*What to work on:*
Can you print, unchanged, the lines starting at the one containing "Click the word" and ending at the one containing "click(603, 55)"?

*Task inputs:*
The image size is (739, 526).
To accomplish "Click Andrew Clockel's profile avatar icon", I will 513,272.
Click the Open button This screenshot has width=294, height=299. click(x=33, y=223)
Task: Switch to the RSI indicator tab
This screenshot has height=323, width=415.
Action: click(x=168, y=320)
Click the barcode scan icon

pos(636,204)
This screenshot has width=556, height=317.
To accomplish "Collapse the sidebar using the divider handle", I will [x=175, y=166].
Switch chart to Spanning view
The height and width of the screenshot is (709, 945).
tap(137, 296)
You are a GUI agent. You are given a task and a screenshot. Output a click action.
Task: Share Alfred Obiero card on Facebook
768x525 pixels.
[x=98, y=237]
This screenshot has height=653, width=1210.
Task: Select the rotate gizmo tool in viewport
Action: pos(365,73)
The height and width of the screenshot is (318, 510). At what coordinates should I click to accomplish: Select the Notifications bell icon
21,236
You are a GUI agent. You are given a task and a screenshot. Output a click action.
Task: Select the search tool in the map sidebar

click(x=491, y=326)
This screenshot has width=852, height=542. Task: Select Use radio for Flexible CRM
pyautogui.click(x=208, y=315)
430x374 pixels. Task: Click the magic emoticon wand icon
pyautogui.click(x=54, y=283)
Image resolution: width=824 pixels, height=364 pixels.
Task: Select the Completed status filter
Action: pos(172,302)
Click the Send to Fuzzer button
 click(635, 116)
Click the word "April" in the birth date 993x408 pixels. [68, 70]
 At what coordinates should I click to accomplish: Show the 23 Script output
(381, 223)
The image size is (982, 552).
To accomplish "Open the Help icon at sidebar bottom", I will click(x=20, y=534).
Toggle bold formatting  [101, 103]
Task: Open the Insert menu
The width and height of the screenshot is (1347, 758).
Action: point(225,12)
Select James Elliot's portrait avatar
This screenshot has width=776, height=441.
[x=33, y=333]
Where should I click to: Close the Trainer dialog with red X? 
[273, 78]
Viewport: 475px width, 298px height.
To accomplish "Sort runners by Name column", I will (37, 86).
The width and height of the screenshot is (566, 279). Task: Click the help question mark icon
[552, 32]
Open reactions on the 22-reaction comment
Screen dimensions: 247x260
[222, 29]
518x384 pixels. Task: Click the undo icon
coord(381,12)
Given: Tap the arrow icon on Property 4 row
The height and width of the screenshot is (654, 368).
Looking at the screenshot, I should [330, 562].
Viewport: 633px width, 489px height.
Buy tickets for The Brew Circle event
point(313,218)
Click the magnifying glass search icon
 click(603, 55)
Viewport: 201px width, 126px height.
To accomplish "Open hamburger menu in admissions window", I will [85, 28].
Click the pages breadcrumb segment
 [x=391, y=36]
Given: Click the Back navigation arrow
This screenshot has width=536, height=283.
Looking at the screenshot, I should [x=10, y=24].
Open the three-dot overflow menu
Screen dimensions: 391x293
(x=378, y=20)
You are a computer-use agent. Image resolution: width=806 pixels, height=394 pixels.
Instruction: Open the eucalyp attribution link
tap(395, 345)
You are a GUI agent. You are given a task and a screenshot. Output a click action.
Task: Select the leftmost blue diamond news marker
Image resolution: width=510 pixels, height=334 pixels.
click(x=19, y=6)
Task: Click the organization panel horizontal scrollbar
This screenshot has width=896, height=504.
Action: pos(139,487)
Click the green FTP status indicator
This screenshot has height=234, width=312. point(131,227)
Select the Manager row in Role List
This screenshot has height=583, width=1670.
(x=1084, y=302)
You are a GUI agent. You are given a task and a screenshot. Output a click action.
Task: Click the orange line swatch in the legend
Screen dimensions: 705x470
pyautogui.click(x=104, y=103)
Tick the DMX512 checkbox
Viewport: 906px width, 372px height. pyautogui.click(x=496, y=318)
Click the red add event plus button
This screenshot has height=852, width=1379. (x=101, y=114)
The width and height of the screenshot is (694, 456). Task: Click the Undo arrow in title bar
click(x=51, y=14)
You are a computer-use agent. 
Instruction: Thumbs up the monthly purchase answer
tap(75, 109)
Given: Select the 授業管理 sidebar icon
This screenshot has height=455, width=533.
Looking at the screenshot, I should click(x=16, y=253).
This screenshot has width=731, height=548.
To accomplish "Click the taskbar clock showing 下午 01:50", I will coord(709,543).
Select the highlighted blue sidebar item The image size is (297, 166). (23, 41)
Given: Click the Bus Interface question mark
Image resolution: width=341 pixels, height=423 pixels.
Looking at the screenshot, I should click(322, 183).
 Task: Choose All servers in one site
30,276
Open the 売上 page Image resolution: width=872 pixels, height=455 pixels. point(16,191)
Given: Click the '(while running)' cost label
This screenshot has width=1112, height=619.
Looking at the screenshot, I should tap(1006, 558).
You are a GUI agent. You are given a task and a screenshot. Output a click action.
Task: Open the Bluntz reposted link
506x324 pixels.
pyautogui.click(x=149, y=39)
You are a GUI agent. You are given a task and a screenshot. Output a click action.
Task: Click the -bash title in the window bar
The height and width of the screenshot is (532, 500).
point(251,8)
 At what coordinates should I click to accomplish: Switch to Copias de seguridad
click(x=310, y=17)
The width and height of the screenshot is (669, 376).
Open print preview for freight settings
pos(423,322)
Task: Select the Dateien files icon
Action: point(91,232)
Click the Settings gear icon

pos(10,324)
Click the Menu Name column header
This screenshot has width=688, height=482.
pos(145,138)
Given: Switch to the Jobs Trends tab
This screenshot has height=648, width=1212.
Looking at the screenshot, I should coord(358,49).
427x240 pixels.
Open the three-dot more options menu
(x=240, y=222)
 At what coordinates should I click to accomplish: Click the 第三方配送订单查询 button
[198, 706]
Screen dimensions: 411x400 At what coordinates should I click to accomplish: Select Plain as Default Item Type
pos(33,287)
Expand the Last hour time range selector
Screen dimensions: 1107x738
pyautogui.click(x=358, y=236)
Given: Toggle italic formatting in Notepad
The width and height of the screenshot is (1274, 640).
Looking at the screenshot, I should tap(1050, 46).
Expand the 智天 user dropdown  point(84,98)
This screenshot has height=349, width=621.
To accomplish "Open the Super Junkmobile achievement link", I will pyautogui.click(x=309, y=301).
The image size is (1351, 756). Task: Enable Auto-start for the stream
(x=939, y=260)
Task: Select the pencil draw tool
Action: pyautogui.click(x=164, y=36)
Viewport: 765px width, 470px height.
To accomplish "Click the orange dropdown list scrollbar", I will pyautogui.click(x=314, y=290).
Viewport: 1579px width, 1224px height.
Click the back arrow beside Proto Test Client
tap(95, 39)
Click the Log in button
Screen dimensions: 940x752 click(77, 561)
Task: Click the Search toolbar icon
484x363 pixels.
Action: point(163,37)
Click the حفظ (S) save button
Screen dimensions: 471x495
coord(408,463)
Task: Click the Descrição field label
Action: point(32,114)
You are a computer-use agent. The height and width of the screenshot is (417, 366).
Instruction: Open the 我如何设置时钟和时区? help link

*Answer to this task:*
Click the word "April" in the birth date 993x408 pixels. [68, 70]
 At what coordinates should I click to accomplish: Show the 23 Script output
(381, 223)
The image size is (982, 552).
To accomplish "Open the Help icon at sidebar bottom", I will click(x=20, y=534).
Toggle bold formatting  [101, 103]
Task: Open the Insert menu
The width and height of the screenshot is (1347, 758).
Action: point(225,12)
Select James Elliot's portrait avatar
This screenshot has width=776, height=441.
[x=33, y=333]
Where should I click to: Close the Trainer dialog with red X? 
[273, 78]
Viewport: 475px width, 298px height.
To accomplish "Sort runners by Name column", I will (37, 86).
The width and height of the screenshot is (566, 279). Task: Click the help question mark icon
[552, 32]
Open reactions on the 22-reaction comment
Screen dimensions: 247x260
[222, 29]
518x384 pixels. Task: Click the undo icon
coord(381,12)
Given: Tap the arrow icon on Property 4 row
The height and width of the screenshot is (654, 368).
Looking at the screenshot, I should [330, 562].
Viewport: 633px width, 489px height.
Buy tickets for The Brew Circle event
point(313,218)
Click the magnifying glass search icon
 click(603, 55)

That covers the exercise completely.